À Bruxelles, ce 2 octobre.

Vous laissez reposer la foudre et les trompettes ;
Et, sans plus étaler ces raisons du plus fort,
Dans vos fiers arsenaux, magasins de la mort,
De vingt mille canons les bouches sont muettes.
J’aime mieux des soupers, des opéras nouveaux,
Des passe-pieds français, des fredons italiques,
Que tous ces bataillons d’assassins héroïques,
Gens sans esprit et fort brutaux.
Quand verrai-je élever, par vos mains triomphantes,
Du palais des Plaisirs les colonnes brillantes ?
Quand verrai-je à Charlottenbourg
Du docte Polignac[1] les marbres respectables,
Des antiques Romains ces monuments durables,
Accourir à votre ordre, embellir votre cour ?
Tous ces bustes fameux semblent déjà vous dire :
Que faisions-nous à Rome, au milieu des débris
Et des beaux-arts et de l’empire,
Parmi ces capuchons blancs, noirs, minimes, gris,
Arlequins en soutane, et courtisans en mitre,
D’homme et de citoyen abjurant le vain titre,
Portant au Capitole, au temple des guerriers,
Pour aigle des agnus, des bourdons pour lauriers ?
Ah ! loin des monsignors tremblants dans l’Italie,
Restons dans ce palais, le temple du Génie ;
Chez un roi vraiment roi fixons-nous aujourd’hui ;
Rome n’est que la sainte, et l’autre est avec lui.

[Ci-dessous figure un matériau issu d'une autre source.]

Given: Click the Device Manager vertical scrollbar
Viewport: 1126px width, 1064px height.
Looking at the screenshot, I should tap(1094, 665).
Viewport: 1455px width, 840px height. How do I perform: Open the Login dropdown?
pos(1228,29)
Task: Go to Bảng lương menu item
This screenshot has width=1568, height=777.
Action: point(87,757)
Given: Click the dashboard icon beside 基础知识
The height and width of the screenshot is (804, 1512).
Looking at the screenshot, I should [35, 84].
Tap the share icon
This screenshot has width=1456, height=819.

Sans doute, sire, que les statues du cardinal de Polignac vous disent souvent de ces choses-là mais j’ai aujourd’hui à faire parler une beauté qui n’est pas de marbre, et qui vaut bien toutes vos statues.


Hier je fus en présence
De deux yeux mouillés de pleurs,
Qui m’expliquaient leurs douleurs
Avec beaucoup d’éloquence.
Ces yeux qui donnent des lois
Aux âmes les plus rebelles
Font briller leurs étincelles

  1. Le roi de Prusse avait fait acheter, à Paris, une collection de statues antiques que le cardinal de Polignac avait formée. (K.)